Symbols are objects, characters, figures, and colors used to represent abstract ideas or concepts.

Anne’s Personal Growth

Anne’s own growth and maturation are symbolic of the concurrent growth and maturation of the civil rights movement. The symbolism is made possible by the fact that Anne’s maturity coincides very closely with the 1950s civil rights era. Since she is born in 1940, she becomes a precocious young adult around the early 1950s. Earlier, as a young child, she had already found that there were no real reasons to consider whites superior to Black people, which was an argument that the earliest civil rights thinkers had made. Early in the 20th century, there had been failed attempts to stop lynching, and also to unionize Black workers. It is in the early 1950s that a new civil rights movement is born that combines lawsuits with activism. In Mississippi, the movement is kicked off when the NAACP fights for the prosecution of the murderers of Emmett Till, a Black person fourteen-year-old visiting Mississippi from Chicago, who was murdered because of the accusation that he had whistled at a white woman. The murder occurs just as Anne is starting to become exasperated with racial inequalities and the ridiculous prejudices of many white people.

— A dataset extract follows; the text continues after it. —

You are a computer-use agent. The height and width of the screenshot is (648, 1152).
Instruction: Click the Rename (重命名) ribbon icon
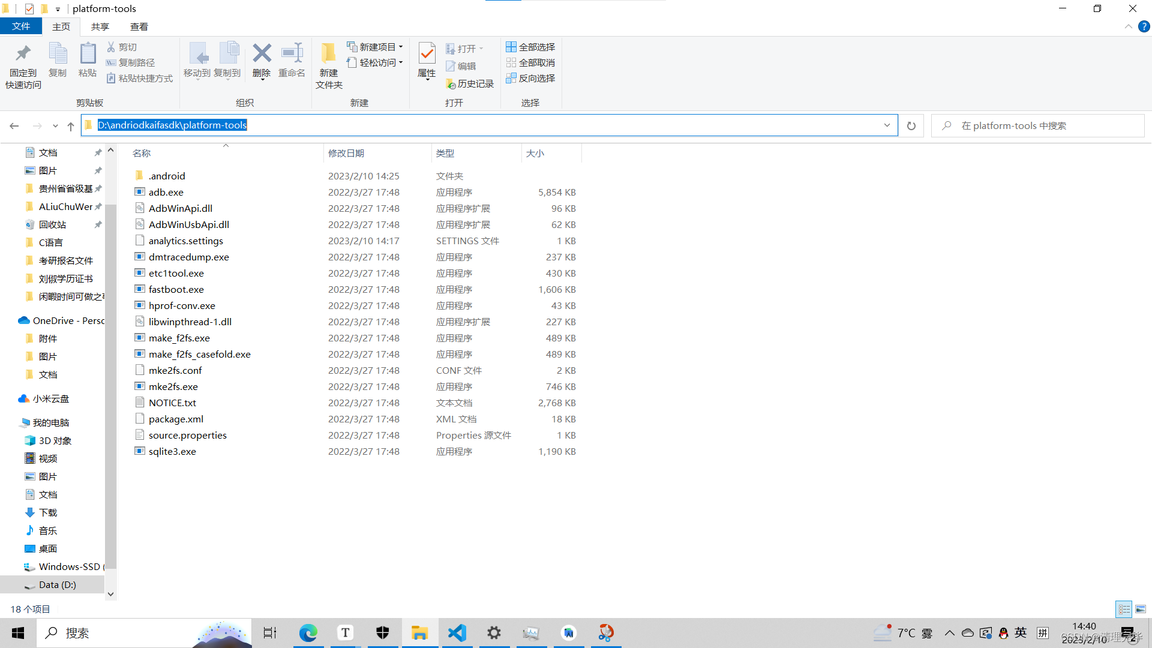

Around the time that Anne is graduating from high school in the late 1950s, the movement to end segregation has prompted the government to build new, better schools for Black students. But Anne, like the movement, realizes that they should not settle for anything less than complete equality as represented by integration. Once she is finally an adult, Anne realizes, as the movement must realize, that the future of the movement is in the youth, and the movement must focus on practical affairs. Symbolically, she has become an older, just as the civil rights movement has become mature and (she feels) is fading. It is time for a younger generation, and a new version of the civil rights movement, to take over.

The Twelve-Year-Old Boy

On the bus to Washington at the very end of Coming of Age in Mississippi, Anne sits down next to a twelve-year-old boy who has unbridled energy, contrasted with Anne’s exhaustion and frustration. The boy is symbolic of the younger generations who are the hope of the struggle for equality.

Clothing

Clothing serves as an important symbol for transitions or stages of growth in Anne’s life. Tight blue jeans signal her maturation. The pageantry of homecoming, with her beautiful gown, marks the end of childhood and the beginning of adulthood, though Anne is barely a teenager. As an activist, Anne buys clothing for children who have no school clothes, and she makes sure the movement distributes clothing to needy Black people in the area. She has grown from someone scraping to clothe herself and her own family to someone who can provide clothing for others.

When Anne graduates from college, clothing is once again an important symbol of transition and growth in her life: her sister Adline celebrates her college graduation by giving her a beautiful green dress. The green dress symbolizes both her attainment of a college degree and Adline’s acceptance of Anne’s goals. Earlier her family had not given her much support in her academic ambitions; no one had gone to her college graduation ceremony. Now Adline herself says she would like to get a college degree.

The importance of clothing as a symbol underscores Anne’s earlier poverty. Adline chooses between buying Anne a graduation present or paying to travel to her graduation; she cannot do both. This symbol demonstrates the way in which Anne’s growth as a person has been aligned with her basic struggle to survive.